The book, however, tells the story of a young girl (Milly) who spends the summer in her Grandad’s cottage by the sea. While playing in the attic, Milly unearths her Grandad’s old Pride flag. Gramps explains to Milly the importance of Pride and why it takes place, and afterwards, the pair host a Pride parade of their own - bringing the local community together.

The illustration - which shows two men embracing one another, dressed in what is a stunning but tame display of fetish fashion - may have gone unnoticed in the background of a double page spread before UK media outlets photoshopped and superimposed it on the front cover.

If a child points to the illustration and says “Hey!? that old man is donning bondage wear, tell me about the sexual implications of such a fashion statement?” - well done, you have a gifted and talented child. Try helping the rest of us work out how the colour blue is scientifically associated with male genitalia, after being told gender is not a social construct. I will also be damn-near blown away if the same four year old seeks out a local boutique and strolls home in BDSM aesthetic.

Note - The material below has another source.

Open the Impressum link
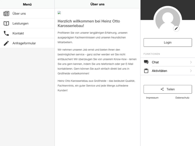Image resolution: width=195 pixels, height=146 pixels. click(x=152, y=98)
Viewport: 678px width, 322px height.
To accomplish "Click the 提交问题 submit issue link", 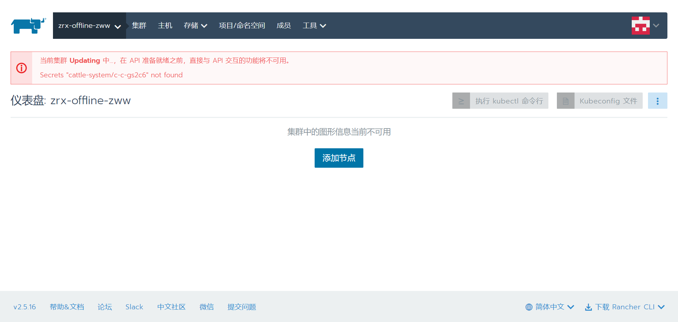I will 242,307.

The rather bizarre point is that children take on the meaning we ascribe to such images. The UK children’s reading charity, BookTrust, flagged the image for its depiction of what a Pride march might look like in real life - outlining precaution for any young readers. It is within the parent’s right to disagree with the book’s illustration. It’s just a damn shame to throw the baby out with the bath water.

The backlash on social media has centered around the image, and it has been vile and abusive. Inaccurate and deeply offensive terms such as ‘pervert’ and ‘groomer’ have been unearthed to label non-binary author Harry Woodgate, and those who support the book. Getting books about LGBTQ issues into the hands of young readers is already a task in itself.

Research carried out earlier this year by the Chartered Institute of Library and Information Professionals, found a third of UK librarians have been asked by members of the public to censor or remove books containing LGBTQ+ themes. While in America, the American Library Association documented 1,269 attempts to ban or restrict books with almost half written by or about LGBTQ people.

The question arises how squeaky clean, inauthentic and conformant LGBTQ+ books have to be when billboards showing heterosexual Calvin Klein models in underwear, marketed on sexual desirability, go unnoticed in the public domain. Since the 18th century, it’s widely agreed there is a hegemony of heterosexuality in western culture with children constantly exposed to such images considered to be the “normal” sexual aim.

Grandad’s Pride offers more variety. It educates kids on diversity and inclusion and could be a vital step in self-understanding and Identity formation. Most of all, it’s a chance to test your child on their undiscovered knowledge of sexualised fetish fashion.